几个呼吸,一朵简单至极的红花就突现在素色的布头上,这只是简单的丝带绣。
在场的人都没有说话,这花太简单了,就是一条布条。
又太不简单了,花是立在布上,跟平时的绣品完全不同;
这花太丑,一根布条歪歪斜斜,边缘像狗咬过的参差不齐。
这花又太美了,美得像真的一样,伸手就能摘下来;
绣娘一遍遍用手抚摸过花朵的每一个地方,沉醉其中,她已经想到很多很多改进的方法。
老板娘“嚯”的转身,一把抓住肖潇的胳膊急切的问:“这法子是给我的?”
“老板娘,你快松手,捏疼我了,说了给你,自然算数,不过......”
一听到这词,老板娘一下清醒过来:“不过什么?小妮子又想要奴家什么东西?”
肖潇嘻嘻一笑:“老板娘,你看我也不会做衣,不如你帮我裁剪一下吧!我拿回去自己慢慢缝制”
“原来是这样,也好!”
老板娘对两个婆子道:“你们帮姑娘裁剪,像刚才做中衣时一样,一套一套配好分开,姑娘只需要回去把布片缝上就成,若是想绣花,就要看你自己的功夫了!”

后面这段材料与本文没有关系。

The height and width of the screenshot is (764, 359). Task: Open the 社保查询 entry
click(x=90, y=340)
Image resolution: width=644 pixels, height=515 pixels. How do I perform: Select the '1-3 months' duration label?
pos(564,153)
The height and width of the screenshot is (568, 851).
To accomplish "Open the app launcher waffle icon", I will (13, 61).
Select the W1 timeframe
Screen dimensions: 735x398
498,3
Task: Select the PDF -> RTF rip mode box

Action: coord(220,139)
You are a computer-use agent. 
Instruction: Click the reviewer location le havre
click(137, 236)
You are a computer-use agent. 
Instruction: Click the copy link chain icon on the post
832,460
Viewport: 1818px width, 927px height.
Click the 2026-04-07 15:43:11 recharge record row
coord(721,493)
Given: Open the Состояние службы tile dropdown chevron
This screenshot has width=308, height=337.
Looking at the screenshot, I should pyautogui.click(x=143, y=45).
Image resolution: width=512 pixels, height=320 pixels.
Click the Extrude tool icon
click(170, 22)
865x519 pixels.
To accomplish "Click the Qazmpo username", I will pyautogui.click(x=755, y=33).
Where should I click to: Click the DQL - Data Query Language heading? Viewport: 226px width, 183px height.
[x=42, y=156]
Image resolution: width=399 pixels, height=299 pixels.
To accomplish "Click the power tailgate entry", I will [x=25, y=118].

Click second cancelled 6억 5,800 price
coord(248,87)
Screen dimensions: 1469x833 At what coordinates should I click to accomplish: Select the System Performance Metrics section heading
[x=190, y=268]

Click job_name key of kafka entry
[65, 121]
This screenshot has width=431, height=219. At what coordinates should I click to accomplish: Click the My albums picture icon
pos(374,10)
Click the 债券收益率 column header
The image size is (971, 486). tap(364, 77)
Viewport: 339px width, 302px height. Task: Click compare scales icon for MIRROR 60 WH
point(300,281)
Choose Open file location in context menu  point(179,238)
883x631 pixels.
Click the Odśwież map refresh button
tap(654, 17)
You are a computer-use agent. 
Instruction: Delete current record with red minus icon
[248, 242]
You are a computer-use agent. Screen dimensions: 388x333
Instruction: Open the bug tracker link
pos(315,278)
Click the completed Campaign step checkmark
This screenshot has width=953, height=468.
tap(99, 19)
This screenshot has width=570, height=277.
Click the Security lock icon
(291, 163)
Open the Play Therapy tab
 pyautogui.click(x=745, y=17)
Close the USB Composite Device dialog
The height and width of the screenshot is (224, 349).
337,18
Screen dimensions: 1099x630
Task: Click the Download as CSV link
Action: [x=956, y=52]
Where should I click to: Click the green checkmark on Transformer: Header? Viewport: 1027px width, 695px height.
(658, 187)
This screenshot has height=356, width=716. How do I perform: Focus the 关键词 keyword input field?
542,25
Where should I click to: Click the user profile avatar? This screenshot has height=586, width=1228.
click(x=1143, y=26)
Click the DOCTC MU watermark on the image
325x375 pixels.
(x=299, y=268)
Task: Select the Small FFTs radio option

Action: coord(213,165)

肖潇走到小安子跟前,见他正两眼发愣的看着自己,就扯了他衣袖一下低声说:“安子哥,把铜钱先借给我二十文。”
肖潇身上是五两的银锭子,也不知道此时的物价,见店里一匹素布是五十文,就按五十块钱计算好了。
就给两婆子一人打赏十文,两个婆子高兴得合不拢嘴,学到技术,还得了赏钱,自然是手把手的教肖潇怎么缝衣,无比尽心。
这个并不难,考验的只是耐心和熟练度。绣花.肖潇现在是没有精力和时间学的,先有衣穿,再说美观。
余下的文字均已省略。